プライベートエクイティファンドのアドベント・インターナショナルと、特殊化学会社ランクセスAG傘下のDSMエンジニアリングマテリアルズ (DEM) &ランクセスハイパフォーマンスマテリアルズ (HPM) は4月3日、各々の専門知識を持ち寄った新会社エンバリオ(Envalior)を新たに立ちあげる。
これによりエンバリオ(投資比率はアドベント60パーセント・ランクセス40パーセント、これに併せてランクセスは新合弁会社への資金援助として2億ユーロの融資を実施する)は、約40億ユーロの売上高と、世界4,000人の従業員を擁するエンジニアリング材料企業として同社がターゲットに据える産業領域に注力していくという。
新企業名のエンバリオ(Envalior)は、EN(魅力的、進取的、エンジニアリング、環境)と VALIOR(価値主導型および価値創造型)を掛け合わせて命名されたもの。

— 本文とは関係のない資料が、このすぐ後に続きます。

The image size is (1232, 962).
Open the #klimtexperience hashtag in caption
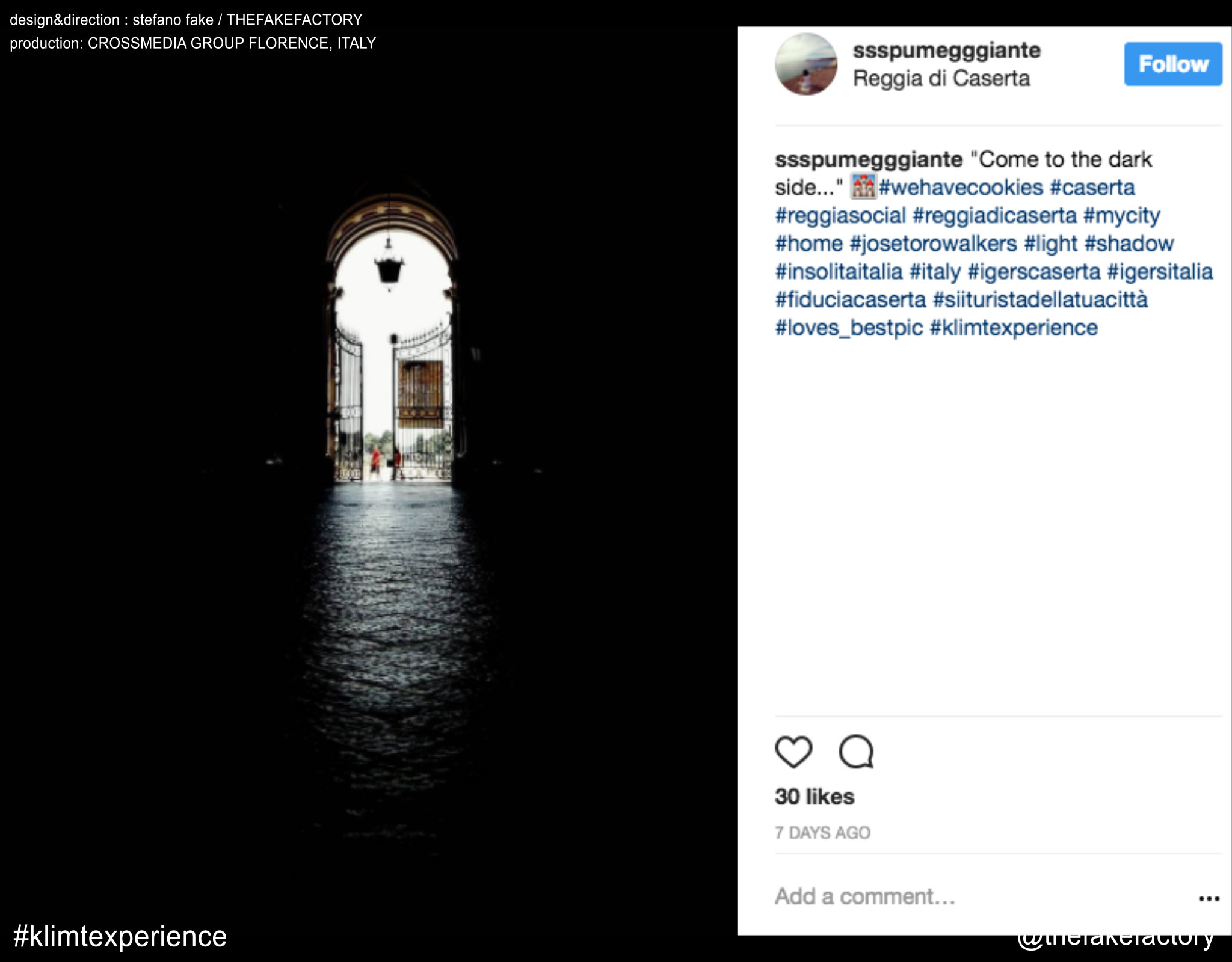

新会社設立に関わる両社のうち、アドベント・インターナショナルは1984年の設立。2022年12月31日現在の運用資産が870億ユーロに達する。
またランクセスは、売上高81億ユーロ(2022年)の大手ケミカル企業。33か国に約 13,100人の従業員を配し、中核事業は化学素材、添加剤などの開発、製造、マーケティング分野となっている。

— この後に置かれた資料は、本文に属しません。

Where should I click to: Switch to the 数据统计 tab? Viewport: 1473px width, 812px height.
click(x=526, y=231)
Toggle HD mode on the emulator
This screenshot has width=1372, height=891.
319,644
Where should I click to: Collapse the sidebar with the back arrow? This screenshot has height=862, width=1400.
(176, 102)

上記企業グループにより立ちあげられたエンバリオは、工業系プロダクトの構造部品など金属に取って代わる軽量材料の中でも、特に自動車関連企業を筆頭に技術提供を行い、CO2排出量の大幅な削減に貢献していく。
提供する具体的な素材領域は、バッテリーおよび充電システム、電子制御システム、パワーエレクトロニクス領域など、様々な電動モビリティ用途で活用される事になるとしている。

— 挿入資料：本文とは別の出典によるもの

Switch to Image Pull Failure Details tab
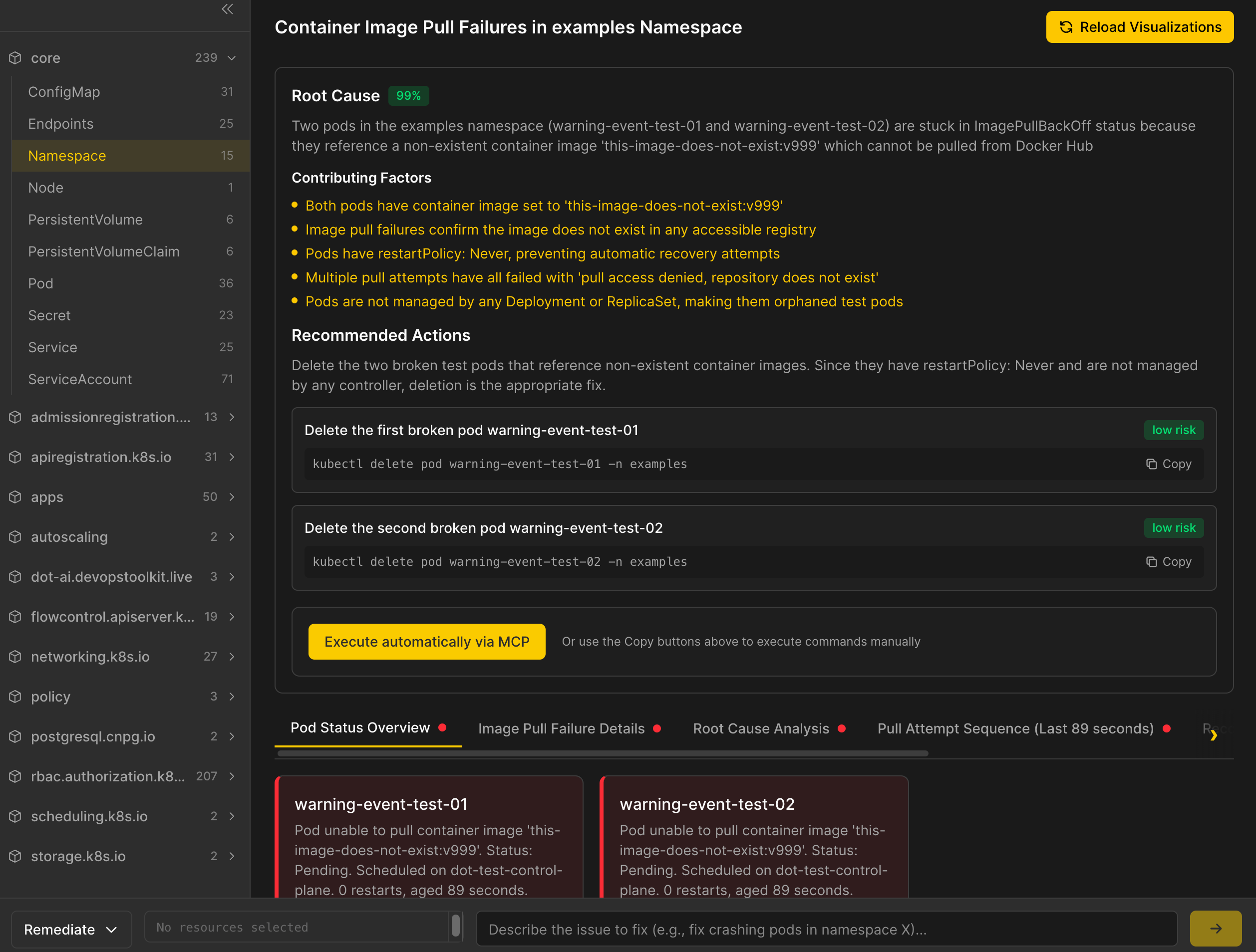[x=561, y=728]
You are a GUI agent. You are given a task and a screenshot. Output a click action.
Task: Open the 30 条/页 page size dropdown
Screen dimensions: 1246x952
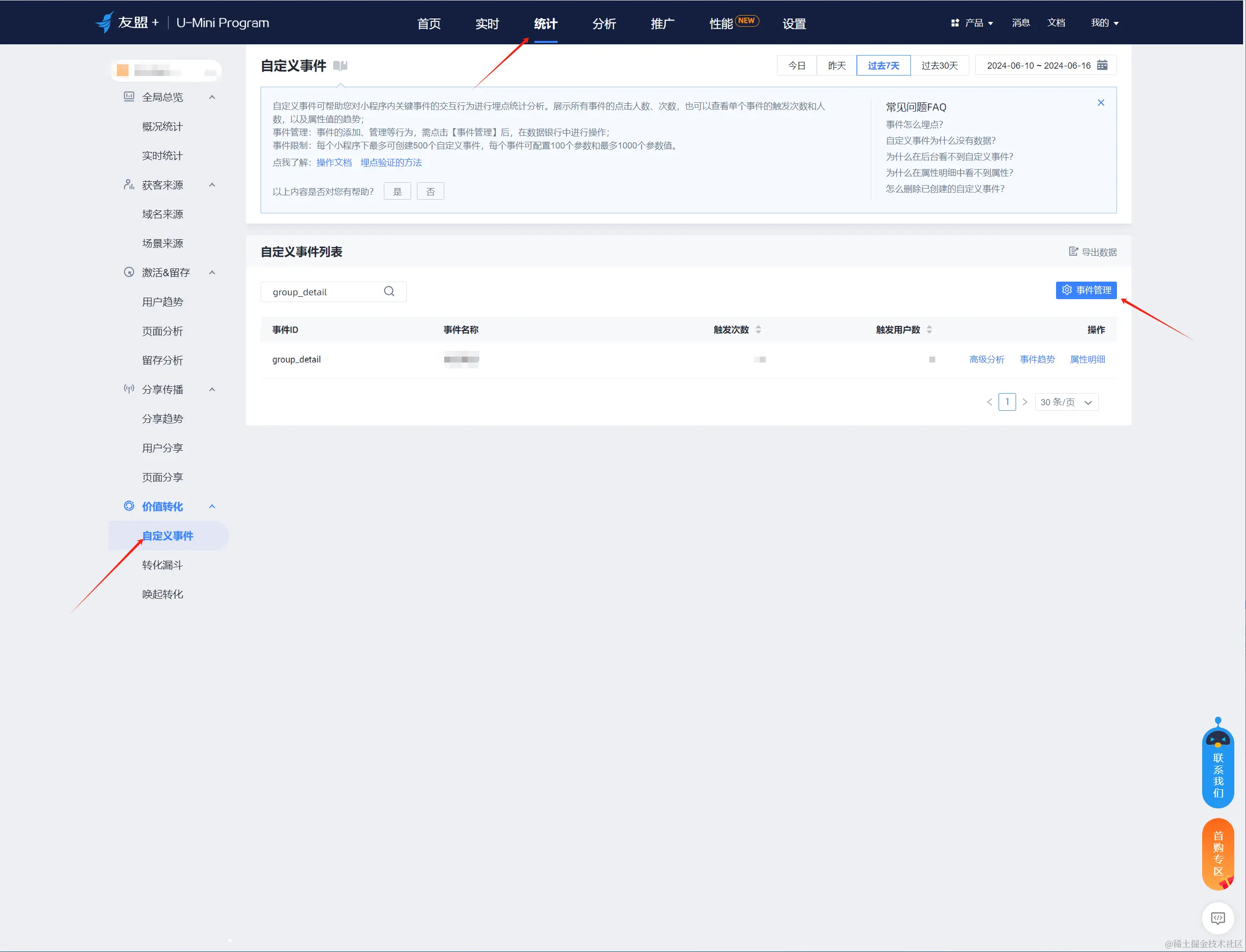click(1066, 402)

アドベント・インターナショナルで国際事業を担うロナルド・エイルズ氏は、「新会社エンバリオは持続的かつ長期的な成長を遂げる大きな可能性を秘めています。今後は市場に於ける地位を固め、継続的な投資を通じて大きな成長を果たす事に期待しています」と話す。
一方ランクセスのマティアス・ザッカートCEOは、「エンバリオは、次世代モビリティを筆頭に、今後の成長から利益を得るために必要な条件を全て備えています。私たちは、新会社を強力に支援していきます」と述べている。
更にエンバリオのカラム・マクリーンCEOは「新会社エンバリオは、DEMとHPMが持つ補完性の高い双方の事業を組み合わせる事で、新たな価値を創造。様々な産業に貢献出来るサプライヤーとして新たなスタートを切ります。
我々は今後も、業界内で炭素効率の高い循環型テクノロジーを推進し、バリュー チェーン全体で持続可能なソリューションを実現していきます」と結んでいる。